* _Selection_:
[Begin]

Hmm, I am trying to figure out what I can share to reproduce this.

I will try this with a simple topology and see if this can be reproduced. I
will also try Srinath's approach of having only one worker/slot per node
and having a spare. If that works, I would have a somewhat "launchable"
scenario and I will have more time to investigate the high cpu utilization
after failover.

Thanks
Vinay


On Wed, Aug 6, 2014 at 8:24 AM, Bobby Evans <[email protected]> wrote:

>  +1 for failure testing.  We have used other similar tools in the past to
> simulate different situations like network cuts, high packet loss, etc.  I
> would love to see more of this happen, and the scheduler get smart enough
> to detect these situations and deal with them.
>
>  - Bobby
>
>   From: "P. Taylor Goetz" <[email protected]>
> Reply-To: "[email protected]" <
> [email protected]>
> Date: Tuesday, August 5, 2014 at 8:15 PM
> To: "[email protected]" <[email protected]>
> Cc: "[email protected]" <[email protected]>
> Subject: Re: High CPU utilization after storm node failover
>
>   + dev@storm
>
>  Vinyasa/Srinath,
>
>  Anything you can share to make this reproducible would be very helpful.

[End]

* _Given information_:
[Begin]

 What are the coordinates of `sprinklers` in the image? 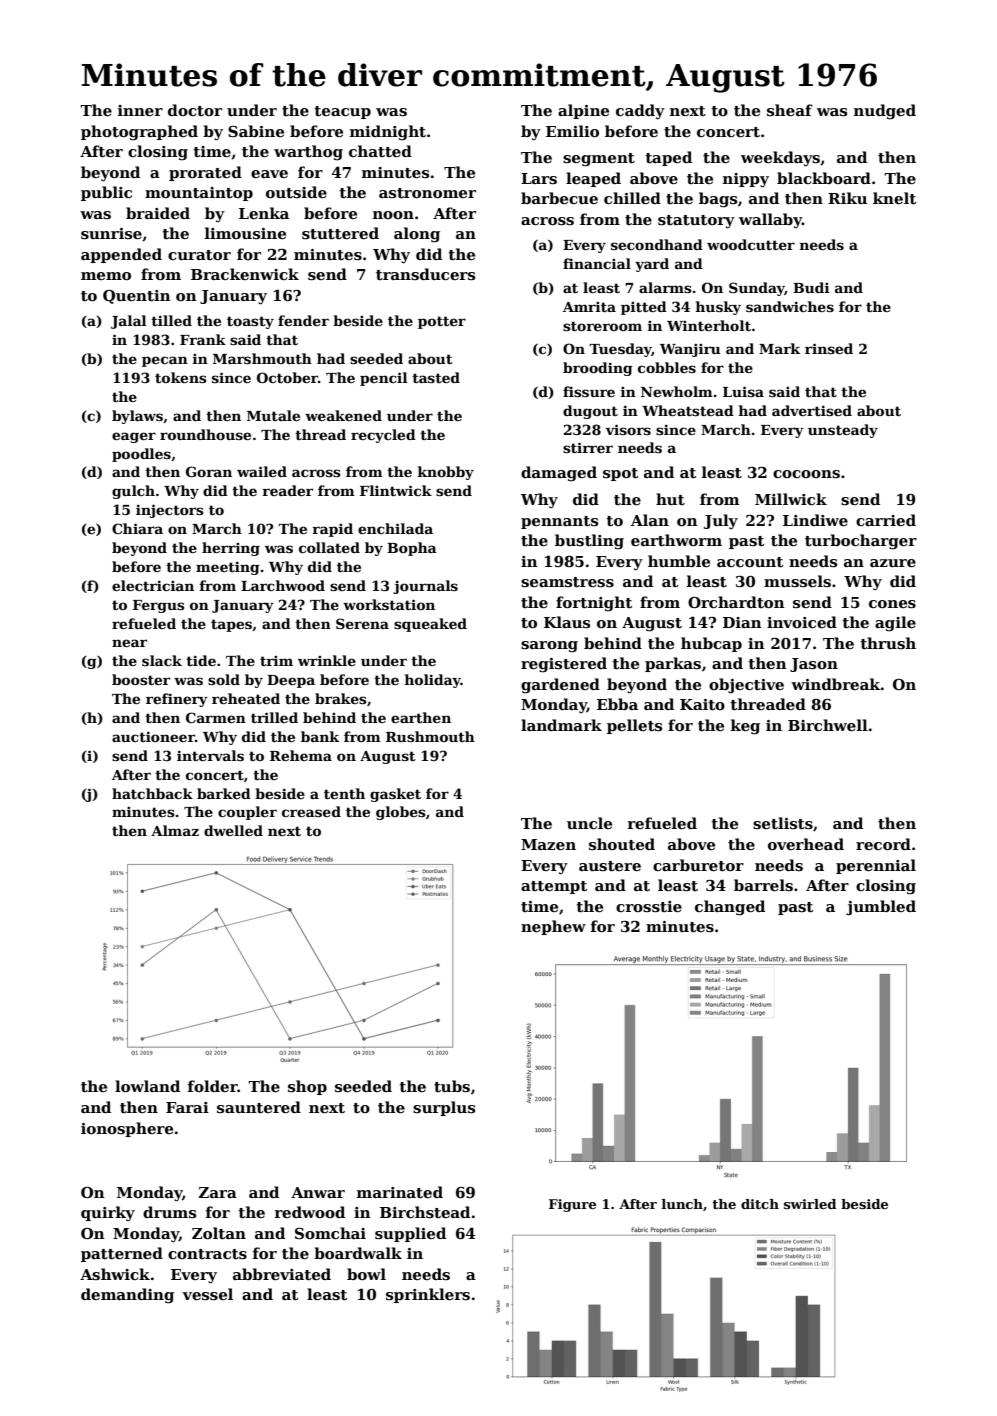 It's located at (428, 1295).
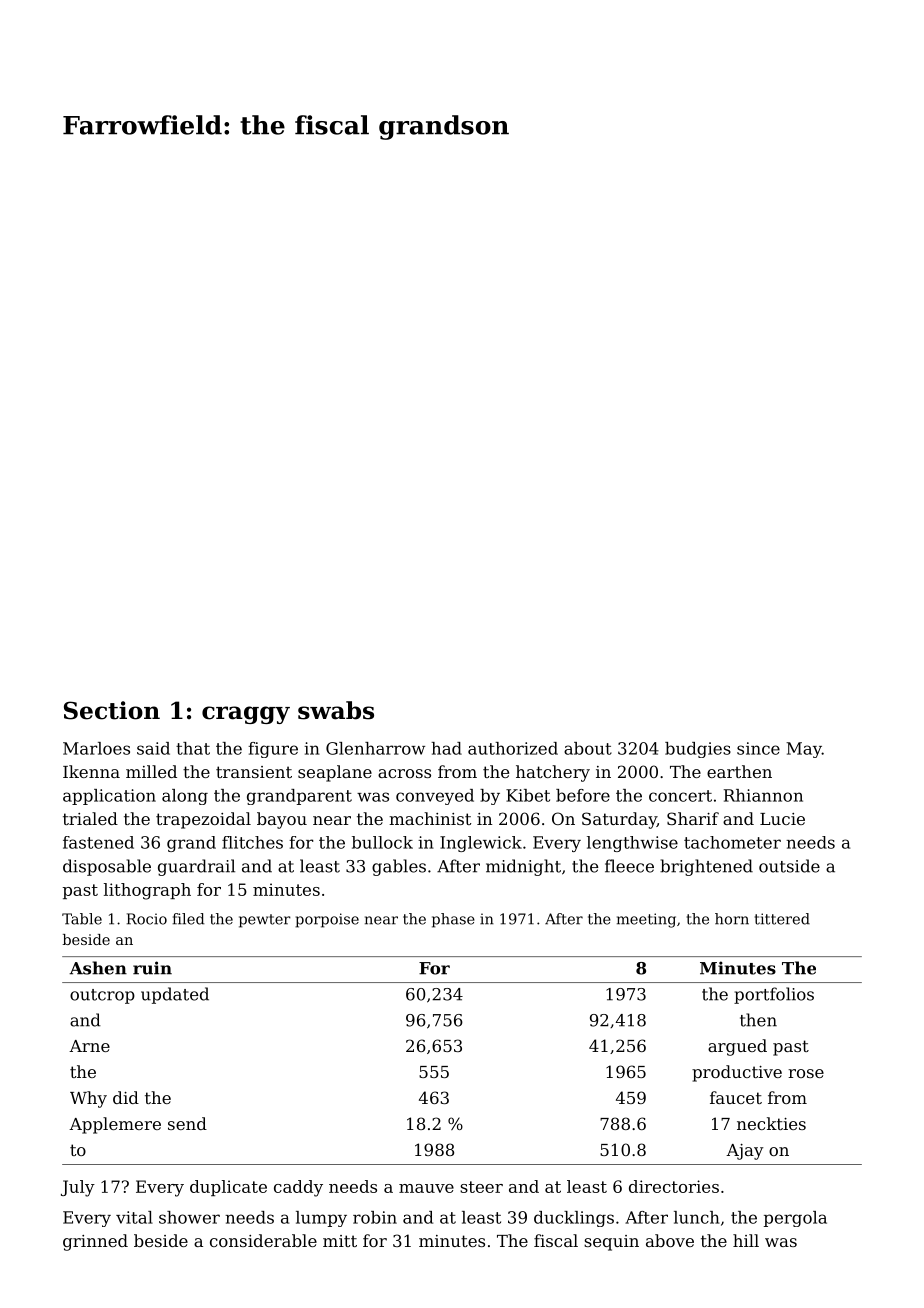  Describe the element at coordinates (95, 1242) in the screenshot. I see `grinned` at that location.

[End]

* _Requests_:
1/ In the email thread on Storm node failover, what situations does Bobby say similar tools were used to simulate?
2/ Output the portion of the email thread on Storm node failover from "Hmm, I am trying" up to and including "after failover.".
3/ Continue the email thread on Storm node failover from the point at which it stops.

* _The replies_:
1/ Network cuts, high packet loss, and similar situations.

2/
Hmm, I am trying to figure out what I can share to reproduce this.

I will try this with a simple topology and see if this can be reproduced. I
will also try Srinath's approach of having only one worker/slot per node
and having a spare. If that works, I would have a somewhat "launchable"
scenario and I will have more time to investigate the high cpu utilization
after failover.

3/
>
>  I would love to see a network partition simulation framework for Storm
> along the lines of what Kyle Kingsbury has done with Jepsen [1]. It
> basically sets up a virtual cluster then simulates network partitions by
> manipulating iptables.
>
>  Jepsen [2] is written in clojure and Kyle is a strong proponent.
>
>  I think it is worth a look.
>
>  -Taylor
>
>  [1]
> http://aphyr.com/posts/281-call-me-maybe-carly-rae-jepsen-and-the-perils-of-network-partitions
> [2] https://github.com/aphyr/jepsen
>
> On Aug 5, 2014, at 8:39 PM, Srinath C <[email protected]> wrote:
>
>   I have seen this behaviour too using 0.9.2-incubating.
> The failover works better when there is a redundant node available. Maybe
> 1 slot per node is the best approach.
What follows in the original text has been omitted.